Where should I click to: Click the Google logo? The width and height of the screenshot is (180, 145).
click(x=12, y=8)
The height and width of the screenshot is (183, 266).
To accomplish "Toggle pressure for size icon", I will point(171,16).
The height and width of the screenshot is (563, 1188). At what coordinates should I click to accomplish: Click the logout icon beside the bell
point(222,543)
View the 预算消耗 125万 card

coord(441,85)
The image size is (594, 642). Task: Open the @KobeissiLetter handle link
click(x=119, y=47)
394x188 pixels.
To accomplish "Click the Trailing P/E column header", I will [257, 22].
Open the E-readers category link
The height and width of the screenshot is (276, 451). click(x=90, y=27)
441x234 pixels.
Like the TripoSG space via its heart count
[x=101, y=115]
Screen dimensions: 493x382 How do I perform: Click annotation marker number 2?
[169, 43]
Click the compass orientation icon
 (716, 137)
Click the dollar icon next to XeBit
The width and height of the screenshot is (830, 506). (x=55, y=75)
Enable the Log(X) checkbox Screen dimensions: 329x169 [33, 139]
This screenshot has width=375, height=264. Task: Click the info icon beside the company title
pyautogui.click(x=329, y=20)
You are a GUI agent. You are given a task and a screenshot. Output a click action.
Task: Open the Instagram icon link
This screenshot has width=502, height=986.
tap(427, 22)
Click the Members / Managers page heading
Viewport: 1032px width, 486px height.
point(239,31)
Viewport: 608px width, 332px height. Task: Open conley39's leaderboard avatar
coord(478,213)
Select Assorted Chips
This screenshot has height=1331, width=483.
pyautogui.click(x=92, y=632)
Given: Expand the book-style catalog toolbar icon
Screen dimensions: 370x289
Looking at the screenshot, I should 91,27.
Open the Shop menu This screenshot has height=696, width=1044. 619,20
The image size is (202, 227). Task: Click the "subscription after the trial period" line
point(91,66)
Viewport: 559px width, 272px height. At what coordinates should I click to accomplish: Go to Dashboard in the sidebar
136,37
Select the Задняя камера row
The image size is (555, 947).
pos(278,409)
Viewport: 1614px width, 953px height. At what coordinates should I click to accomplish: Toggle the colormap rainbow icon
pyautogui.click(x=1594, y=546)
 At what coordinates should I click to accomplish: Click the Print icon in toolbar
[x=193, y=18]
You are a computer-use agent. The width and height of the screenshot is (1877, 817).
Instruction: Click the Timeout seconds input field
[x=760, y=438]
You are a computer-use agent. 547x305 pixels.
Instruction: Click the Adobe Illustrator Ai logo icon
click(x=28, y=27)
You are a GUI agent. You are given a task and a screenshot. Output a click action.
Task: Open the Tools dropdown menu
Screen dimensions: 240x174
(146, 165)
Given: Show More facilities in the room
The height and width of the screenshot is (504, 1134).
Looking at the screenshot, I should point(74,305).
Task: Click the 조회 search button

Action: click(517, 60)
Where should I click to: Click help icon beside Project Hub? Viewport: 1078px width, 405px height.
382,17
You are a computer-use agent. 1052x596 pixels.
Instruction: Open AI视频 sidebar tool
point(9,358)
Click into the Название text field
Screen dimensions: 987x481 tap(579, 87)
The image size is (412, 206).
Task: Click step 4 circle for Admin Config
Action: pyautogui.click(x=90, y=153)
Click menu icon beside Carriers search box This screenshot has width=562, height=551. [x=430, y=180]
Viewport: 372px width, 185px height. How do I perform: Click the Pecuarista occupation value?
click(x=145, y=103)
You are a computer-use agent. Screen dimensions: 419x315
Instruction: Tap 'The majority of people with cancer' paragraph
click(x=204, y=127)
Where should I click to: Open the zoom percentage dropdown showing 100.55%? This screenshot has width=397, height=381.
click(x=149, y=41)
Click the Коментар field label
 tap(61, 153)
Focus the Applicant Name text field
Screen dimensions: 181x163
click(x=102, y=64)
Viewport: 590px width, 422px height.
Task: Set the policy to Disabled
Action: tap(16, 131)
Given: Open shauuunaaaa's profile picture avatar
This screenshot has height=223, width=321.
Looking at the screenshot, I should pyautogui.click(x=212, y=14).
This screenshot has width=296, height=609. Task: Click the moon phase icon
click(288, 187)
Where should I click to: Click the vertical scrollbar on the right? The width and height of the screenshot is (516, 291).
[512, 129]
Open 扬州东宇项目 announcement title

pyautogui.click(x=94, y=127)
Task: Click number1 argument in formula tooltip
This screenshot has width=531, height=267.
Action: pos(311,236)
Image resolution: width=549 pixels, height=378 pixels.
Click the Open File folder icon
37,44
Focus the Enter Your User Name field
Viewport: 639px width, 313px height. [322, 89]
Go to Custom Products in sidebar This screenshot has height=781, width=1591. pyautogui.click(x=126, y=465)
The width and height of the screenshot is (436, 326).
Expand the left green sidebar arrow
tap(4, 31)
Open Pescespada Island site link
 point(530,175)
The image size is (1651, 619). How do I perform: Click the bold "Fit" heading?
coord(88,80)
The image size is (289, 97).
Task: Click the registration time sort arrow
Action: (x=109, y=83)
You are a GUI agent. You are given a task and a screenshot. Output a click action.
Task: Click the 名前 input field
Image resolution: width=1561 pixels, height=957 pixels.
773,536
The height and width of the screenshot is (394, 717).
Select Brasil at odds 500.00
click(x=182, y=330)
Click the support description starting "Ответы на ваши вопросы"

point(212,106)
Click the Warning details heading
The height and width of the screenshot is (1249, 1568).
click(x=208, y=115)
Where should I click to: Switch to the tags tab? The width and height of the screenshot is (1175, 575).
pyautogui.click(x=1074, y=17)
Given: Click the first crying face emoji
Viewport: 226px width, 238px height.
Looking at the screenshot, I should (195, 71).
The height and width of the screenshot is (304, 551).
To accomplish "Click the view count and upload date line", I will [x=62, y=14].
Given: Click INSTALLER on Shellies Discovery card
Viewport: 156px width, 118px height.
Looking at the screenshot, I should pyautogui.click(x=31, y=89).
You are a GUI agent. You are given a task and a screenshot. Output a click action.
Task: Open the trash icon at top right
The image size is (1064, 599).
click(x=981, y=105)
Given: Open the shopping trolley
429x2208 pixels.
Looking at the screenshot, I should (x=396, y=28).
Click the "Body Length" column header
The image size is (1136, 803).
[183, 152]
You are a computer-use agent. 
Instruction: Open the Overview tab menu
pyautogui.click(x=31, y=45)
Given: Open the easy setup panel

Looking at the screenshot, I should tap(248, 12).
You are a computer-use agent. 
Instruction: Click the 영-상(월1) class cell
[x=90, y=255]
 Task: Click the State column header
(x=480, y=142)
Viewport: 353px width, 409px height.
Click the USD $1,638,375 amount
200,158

> TASK TO CARRY OUT
Scan the listing above for the line that has "You are a computer-use agent. The", then copy exactly from that line through the line that has "Click menu icon".

> EXERCISE ANSWER
You are a computer-use agent. The width and height of the screenshot is (1877, 817).
Instruction: Click the Timeout seconds input field
[x=760, y=438]
You are a computer-use agent. 547x305 pixels.
Instruction: Click the Adobe Illustrator Ai logo icon
click(x=28, y=27)
You are a GUI agent. You are given a task and a screenshot. Output a click action.
Task: Open the Tools dropdown menu
Screen dimensions: 240x174
(146, 165)
Given: Show More facilities in the room
The height and width of the screenshot is (504, 1134).
Looking at the screenshot, I should point(74,305).
Task: Click the 조회 search button

Action: click(517, 60)
Where should I click to: Click help icon beside Project Hub? Viewport: 1078px width, 405px height.
382,17
You are a computer-use agent. 1052x596 pixels.
Instruction: Open AI视频 sidebar tool
point(9,358)
Click into the Название text field
Screen dimensions: 987x481 tap(579, 87)
The image size is (412, 206).
Task: Click step 4 circle for Admin Config
Action: pyautogui.click(x=90, y=153)
Click menu icon beside Carriers search box This screenshot has width=562, height=551. [x=430, y=180]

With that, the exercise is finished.